Since the error contains the word “cache,” I searched for a solution to clear this cache. I found that OpenVINOExecutionProvider has an option “cache_dir”, which sounded like a good candidate for fixing. I used this option and re-started an inference, and surprisingly, it worked, so I described it in the GitHub Issues.
Unfortunately, it was wrong. I misstructured the way parameters passed, and it turned out the inference was silently switching to the default CPUExecutionProvider
. It was a big pity, so I needed to look for other solutions.
Working sample
Before continuing my search, I decided to check if this error was happening on all the files or on a particular one.
Luckily, the following sample of the trained model I took worked without errors on OpenVINOExecutionProvider
.
That’s already something!
Look at a structure
The error tells us something is missing in the graph, so let’s look at the graph.
To visualize the underlying graph structure of our model, I used Netron: an open-source visualizer for neural networks.
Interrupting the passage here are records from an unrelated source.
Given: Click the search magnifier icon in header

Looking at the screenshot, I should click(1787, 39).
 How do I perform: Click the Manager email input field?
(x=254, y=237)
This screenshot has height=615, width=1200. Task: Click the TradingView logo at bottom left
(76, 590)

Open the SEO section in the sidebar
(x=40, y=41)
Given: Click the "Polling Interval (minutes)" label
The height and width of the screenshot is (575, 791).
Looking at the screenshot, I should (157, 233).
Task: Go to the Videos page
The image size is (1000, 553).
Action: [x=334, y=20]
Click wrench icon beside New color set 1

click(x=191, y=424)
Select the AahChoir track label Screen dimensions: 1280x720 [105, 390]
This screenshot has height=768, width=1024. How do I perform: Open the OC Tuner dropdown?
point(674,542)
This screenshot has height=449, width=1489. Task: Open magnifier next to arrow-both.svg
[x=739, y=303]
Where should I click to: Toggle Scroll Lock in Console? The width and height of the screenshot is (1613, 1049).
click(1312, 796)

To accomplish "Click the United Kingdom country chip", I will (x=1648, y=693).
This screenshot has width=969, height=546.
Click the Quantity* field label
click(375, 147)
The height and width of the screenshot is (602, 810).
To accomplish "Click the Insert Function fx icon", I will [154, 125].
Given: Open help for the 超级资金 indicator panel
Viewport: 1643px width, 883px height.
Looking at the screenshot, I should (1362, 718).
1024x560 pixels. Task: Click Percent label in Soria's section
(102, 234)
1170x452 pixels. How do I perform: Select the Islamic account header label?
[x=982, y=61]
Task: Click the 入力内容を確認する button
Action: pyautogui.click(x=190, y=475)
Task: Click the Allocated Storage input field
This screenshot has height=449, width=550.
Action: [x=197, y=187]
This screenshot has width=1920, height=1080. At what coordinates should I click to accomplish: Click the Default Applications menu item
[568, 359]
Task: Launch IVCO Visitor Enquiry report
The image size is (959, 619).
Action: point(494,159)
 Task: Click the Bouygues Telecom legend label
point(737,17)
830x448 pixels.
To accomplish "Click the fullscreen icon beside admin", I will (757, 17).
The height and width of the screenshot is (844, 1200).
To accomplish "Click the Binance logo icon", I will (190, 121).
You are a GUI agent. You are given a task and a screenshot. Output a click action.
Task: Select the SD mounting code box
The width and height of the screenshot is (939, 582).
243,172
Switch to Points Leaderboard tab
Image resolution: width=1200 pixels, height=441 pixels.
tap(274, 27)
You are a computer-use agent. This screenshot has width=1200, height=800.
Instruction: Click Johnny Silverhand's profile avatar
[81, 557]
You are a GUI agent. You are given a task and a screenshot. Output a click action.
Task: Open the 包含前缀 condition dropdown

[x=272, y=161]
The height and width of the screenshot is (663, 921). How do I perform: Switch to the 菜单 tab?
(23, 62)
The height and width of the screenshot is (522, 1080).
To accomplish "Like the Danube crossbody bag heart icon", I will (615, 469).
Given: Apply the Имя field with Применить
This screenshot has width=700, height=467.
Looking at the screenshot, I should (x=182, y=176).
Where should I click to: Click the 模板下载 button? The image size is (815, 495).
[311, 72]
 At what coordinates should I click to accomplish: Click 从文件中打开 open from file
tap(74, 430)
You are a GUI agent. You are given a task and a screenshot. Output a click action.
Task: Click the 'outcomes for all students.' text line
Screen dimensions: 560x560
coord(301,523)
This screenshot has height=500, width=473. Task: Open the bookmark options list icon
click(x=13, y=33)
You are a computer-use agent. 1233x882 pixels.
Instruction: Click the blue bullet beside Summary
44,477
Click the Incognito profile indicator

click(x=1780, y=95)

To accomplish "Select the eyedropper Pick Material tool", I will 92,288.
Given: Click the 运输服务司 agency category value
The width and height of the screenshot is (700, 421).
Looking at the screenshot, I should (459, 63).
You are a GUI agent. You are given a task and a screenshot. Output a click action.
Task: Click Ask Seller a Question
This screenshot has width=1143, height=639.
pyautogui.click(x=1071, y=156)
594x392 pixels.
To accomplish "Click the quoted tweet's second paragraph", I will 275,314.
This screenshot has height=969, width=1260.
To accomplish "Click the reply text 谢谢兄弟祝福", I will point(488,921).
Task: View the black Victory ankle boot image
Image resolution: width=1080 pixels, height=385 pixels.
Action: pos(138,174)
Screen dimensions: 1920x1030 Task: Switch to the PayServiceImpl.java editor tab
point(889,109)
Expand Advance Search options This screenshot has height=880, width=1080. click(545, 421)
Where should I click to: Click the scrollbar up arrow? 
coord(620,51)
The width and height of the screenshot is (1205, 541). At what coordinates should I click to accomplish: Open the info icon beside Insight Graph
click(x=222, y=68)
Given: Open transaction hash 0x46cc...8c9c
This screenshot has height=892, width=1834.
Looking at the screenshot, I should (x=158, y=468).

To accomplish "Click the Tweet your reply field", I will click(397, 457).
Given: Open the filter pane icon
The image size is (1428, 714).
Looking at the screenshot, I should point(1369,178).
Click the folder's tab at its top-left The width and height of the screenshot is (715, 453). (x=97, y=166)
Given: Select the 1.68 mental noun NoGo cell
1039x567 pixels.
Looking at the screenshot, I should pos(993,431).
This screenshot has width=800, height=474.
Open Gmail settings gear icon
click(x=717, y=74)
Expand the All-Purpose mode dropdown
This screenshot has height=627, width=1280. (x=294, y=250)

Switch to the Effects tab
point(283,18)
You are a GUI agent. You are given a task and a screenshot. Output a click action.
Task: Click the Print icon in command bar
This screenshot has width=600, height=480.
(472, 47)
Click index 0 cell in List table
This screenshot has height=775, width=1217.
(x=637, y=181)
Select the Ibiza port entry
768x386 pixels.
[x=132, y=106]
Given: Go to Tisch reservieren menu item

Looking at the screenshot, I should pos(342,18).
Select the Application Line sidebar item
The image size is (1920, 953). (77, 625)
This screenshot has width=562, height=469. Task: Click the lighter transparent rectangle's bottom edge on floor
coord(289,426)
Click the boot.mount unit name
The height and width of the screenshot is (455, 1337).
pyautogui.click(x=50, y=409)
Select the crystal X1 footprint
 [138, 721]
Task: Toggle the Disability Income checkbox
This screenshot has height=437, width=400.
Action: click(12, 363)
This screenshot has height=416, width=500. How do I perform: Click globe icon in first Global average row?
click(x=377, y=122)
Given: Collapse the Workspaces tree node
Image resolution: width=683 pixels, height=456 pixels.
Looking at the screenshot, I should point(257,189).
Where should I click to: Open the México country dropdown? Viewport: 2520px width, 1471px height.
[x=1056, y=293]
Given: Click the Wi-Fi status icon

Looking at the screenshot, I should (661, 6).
Lucky me, Netron supports ONNX models as an input, so I started with visualizing the graph for the model that was rising an expection:
Then, I compered it to the working sample:
voilà!
The graph clearly shows that there are missing nodes.
OpenVINOExecutionProvider
gave me the legitimate exception!
Therefore, the fix should be done on the model side.
Source of the bug
It turned out the incomplete model was trained on the older version of the code, which used keras’s TerminateOnNan, which was softly terminating a training in case of NaN values encountered in the losses. When training data was malformed, it sometimes crashed on the first epoch and produced an incomplete model.
Conclusion
Solving the ONNX model issue with OpenVINO was tough but helpful.
At first, I thought the problem was about a cache setting, but that was wrong. The real issue was missing nodes in the model’s structure, which I discovered by using Netron to compare the broken model with a working one. This experience showed how important it is to use the right tools for debugging machine learning models.